Minimalism is universal. Abstract is universal. Geometric is universal. That's what an exhibit at The M. H. de Young Museum in San Francisco's Golden Gate Park makes clear, just as the play I saw in Berkeley conveyed the universality of certain emotional issues and ethical choices [see 11/13/16 post].
When I walked over to the entrance wall of "On the Grid," I was surprised to find not cording, but twigs held in place by nails. "Laura's Quilt" (2007) was created by Gyöngy Laky, an American artist born in Hungary.
Once I entered the gallery, I found an interesting and beautiful variety of textile works from around the world that share the same characteristics attributed to the 20th-century school of abstract art known as Minimalism. While the movement included such artists as Donald Judd, Sol Le Witt, Dan Flavin, and Agnes Martin, the pieces on exhibit were created by weavers and other artists/ARTisans, mostly from different cultures.

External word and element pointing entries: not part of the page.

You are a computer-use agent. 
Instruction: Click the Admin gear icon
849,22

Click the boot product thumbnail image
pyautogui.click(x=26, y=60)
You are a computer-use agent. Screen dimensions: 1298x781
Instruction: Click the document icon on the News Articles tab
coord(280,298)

However, they all use a gridded arrangement as a patterning device and/or repetition of simple geometric shapes. As the description of the exhibit states: These objects reflect the movement's core principle that there is a beauty in simplicity that is both universal and timeless.

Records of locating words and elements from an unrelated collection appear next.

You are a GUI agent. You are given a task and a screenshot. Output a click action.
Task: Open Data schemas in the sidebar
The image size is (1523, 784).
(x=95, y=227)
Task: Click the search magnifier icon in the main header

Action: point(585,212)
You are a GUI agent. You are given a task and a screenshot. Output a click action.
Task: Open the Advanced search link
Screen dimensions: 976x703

One of the most compelling works, because of its transparent layers, is also the largest in the exhibit. American artist Rebecca R. Medel meditatively created "Wall of Windows" (1990) with cotton and linen, knotted netting, warp- and weft- resist dyeing (ikat). It has an ethereal quality as it moves between form and formlessness. She states in the title card, "My work is about the spiritual, about infinity, about other than this physical plane of existence." Although the process was complex, the resulting installation is the epitome of simplicity, of minimalism.
What does minimalism mean to you--in art you view or art you create?
What examples come to mind when you think of minimalism and simplicity?
If minimalism and the simplicity of geometric shapes appeal to you, can you describe why? If they don't, what isn't appealing about them?